<<<<

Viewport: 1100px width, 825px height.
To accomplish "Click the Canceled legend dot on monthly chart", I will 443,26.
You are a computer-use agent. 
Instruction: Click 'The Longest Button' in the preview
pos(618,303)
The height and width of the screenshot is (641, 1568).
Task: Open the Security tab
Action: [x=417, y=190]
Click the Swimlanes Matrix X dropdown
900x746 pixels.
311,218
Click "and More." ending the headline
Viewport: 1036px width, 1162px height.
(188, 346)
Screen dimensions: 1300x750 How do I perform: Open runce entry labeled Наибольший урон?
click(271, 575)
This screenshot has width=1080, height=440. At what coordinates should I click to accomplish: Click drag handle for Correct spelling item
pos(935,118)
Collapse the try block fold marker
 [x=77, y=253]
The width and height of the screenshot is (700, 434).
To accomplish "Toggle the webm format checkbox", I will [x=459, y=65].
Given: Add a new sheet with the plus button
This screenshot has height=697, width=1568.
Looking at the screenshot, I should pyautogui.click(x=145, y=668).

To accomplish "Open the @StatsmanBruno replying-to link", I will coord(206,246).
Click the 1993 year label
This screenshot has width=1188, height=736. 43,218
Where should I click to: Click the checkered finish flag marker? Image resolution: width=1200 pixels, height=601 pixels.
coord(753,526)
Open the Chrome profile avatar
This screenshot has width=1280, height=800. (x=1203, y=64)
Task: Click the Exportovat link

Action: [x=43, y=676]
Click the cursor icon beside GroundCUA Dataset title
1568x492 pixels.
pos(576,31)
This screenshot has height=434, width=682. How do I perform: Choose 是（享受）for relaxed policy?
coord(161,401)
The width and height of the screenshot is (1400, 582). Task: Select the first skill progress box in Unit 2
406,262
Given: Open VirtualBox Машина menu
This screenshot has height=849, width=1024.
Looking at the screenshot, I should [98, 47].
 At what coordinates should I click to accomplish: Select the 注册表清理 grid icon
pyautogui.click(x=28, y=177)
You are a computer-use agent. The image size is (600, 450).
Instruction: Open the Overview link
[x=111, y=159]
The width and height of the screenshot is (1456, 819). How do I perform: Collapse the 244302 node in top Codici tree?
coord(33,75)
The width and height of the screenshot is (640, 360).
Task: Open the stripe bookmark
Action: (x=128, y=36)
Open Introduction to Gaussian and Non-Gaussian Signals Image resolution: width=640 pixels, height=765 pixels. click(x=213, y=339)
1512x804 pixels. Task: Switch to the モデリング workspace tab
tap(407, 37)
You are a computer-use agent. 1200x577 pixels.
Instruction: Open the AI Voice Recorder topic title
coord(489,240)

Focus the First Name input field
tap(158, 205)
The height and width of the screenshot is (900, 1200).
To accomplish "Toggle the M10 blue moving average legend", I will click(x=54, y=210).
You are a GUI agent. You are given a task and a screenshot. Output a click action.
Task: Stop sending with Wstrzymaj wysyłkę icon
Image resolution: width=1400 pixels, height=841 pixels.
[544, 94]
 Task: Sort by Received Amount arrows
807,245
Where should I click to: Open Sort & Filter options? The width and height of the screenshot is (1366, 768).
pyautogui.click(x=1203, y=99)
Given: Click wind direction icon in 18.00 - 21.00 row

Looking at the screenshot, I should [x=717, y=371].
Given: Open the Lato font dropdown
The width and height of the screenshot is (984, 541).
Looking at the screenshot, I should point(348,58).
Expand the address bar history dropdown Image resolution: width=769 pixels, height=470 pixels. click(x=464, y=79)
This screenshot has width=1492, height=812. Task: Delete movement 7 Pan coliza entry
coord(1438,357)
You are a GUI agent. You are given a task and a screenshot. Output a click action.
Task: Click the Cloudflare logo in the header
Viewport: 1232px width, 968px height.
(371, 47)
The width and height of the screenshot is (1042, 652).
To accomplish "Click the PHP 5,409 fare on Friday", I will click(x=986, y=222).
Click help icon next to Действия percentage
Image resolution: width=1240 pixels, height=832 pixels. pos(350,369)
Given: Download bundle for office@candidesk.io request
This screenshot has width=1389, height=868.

>>>>

**REQUIREMENT:** Every line of the data above should be output exactly as written.

**THE COMPLETED TASK:**
Viewport: 1100px width, 825px height.
To accomplish "Click the Canceled legend dot on monthly chart", I will 443,26.
You are a computer-use agent. 
Instruction: Click 'The Longest Button' in the preview
pos(618,303)
The height and width of the screenshot is (641, 1568).
Task: Open the Security tab
Action: [x=417, y=190]
Click the Swimlanes Matrix X dropdown
900x746 pixels.
311,218
Click "and More." ending the headline
Viewport: 1036px width, 1162px height.
(188, 346)
Screen dimensions: 1300x750 How do I perform: Open runce entry labeled Наибольший урон?
click(271, 575)
This screenshot has width=1080, height=440. At what coordinates should I click to accomplish: Click drag handle for Correct spelling item
pos(935,118)
Collapse the try block fold marker
 [x=77, y=253]
The width and height of the screenshot is (700, 434).
To accomplish "Toggle the webm format checkbox", I will [x=459, y=65].
Given: Add a new sheet with the plus button
This screenshot has height=697, width=1568.
Looking at the screenshot, I should pyautogui.click(x=145, y=668).

To accomplish "Open the @StatsmanBruno replying-to link", I will coord(206,246).
Click the 1993 year label
This screenshot has width=1188, height=736. 43,218
Where should I click to: Click the checkered finish flag marker? Image resolution: width=1200 pixels, height=601 pixels.
coord(753,526)
Open the Chrome profile avatar
This screenshot has width=1280, height=800. (x=1203, y=64)
Task: Click the Exportovat link

Action: [x=43, y=676]
Click the cursor icon beside GroundCUA Dataset title
1568x492 pixels.
pos(576,31)
This screenshot has height=434, width=682. How do I perform: Choose 是（享受）for relaxed policy?
coord(161,401)
The width and height of the screenshot is (1400, 582). Task: Select the first skill progress box in Unit 2
406,262
Given: Open VirtualBox Машина menu
This screenshot has height=849, width=1024.
Looking at the screenshot, I should [98, 47].
 At what coordinates should I click to accomplish: Select the 注册表清理 grid icon
pyautogui.click(x=28, y=177)
You are a computer-use agent. The image size is (600, 450).
Instruction: Open the Overview link
[x=111, y=159]
The width and height of the screenshot is (1456, 819). How do I perform: Collapse the 244302 node in top Codici tree?
coord(33,75)
The width and height of the screenshot is (640, 360).
Task: Open the stripe bookmark
Action: (x=128, y=36)
Open Introduction to Gaussian and Non-Gaussian Signals Image resolution: width=640 pixels, height=765 pixels. click(x=213, y=339)
1512x804 pixels. Task: Switch to the モデリング workspace tab
tap(407, 37)
You are a computer-use agent. 1200x577 pixels.
Instruction: Open the AI Voice Recorder topic title
coord(489,240)

Focus the First Name input field
tap(158, 205)
The height and width of the screenshot is (900, 1200).
To accomplish "Toggle the M10 blue moving average legend", I will click(x=54, y=210).
You are a GUI agent. You are given a task and a screenshot. Output a click action.
Task: Stop sending with Wstrzymaj wysyłkę icon
Image resolution: width=1400 pixels, height=841 pixels.
[544, 94]
 Task: Sort by Received Amount arrows
807,245
Where should I click to: Open Sort & Filter options? The width and height of the screenshot is (1366, 768).
pyautogui.click(x=1203, y=99)
Given: Click wind direction icon in 18.00 - 21.00 row

Looking at the screenshot, I should [x=717, y=371].
Given: Open the Lato font dropdown
The width and height of the screenshot is (984, 541).
Looking at the screenshot, I should point(348,58).
Expand the address bar history dropdown Image resolution: width=769 pixels, height=470 pixels. click(x=464, y=79)
This screenshot has width=1492, height=812. Task: Delete movement 7 Pan coliza entry
coord(1438,357)
You are a GUI agent. You are given a task and a screenshot. Output a click action.
Task: Click the Cloudflare logo in the header
Viewport: 1232px width, 968px height.
(371, 47)
The width and height of the screenshot is (1042, 652).
To accomplish "Click the PHP 5,409 fare on Friday", I will click(x=986, y=222).
Click help icon next to Действия percentage
Image resolution: width=1240 pixels, height=832 pixels. pos(350,369)
Given: Download bundle for office@candidesk.io request
This screenshot has width=1389, height=868.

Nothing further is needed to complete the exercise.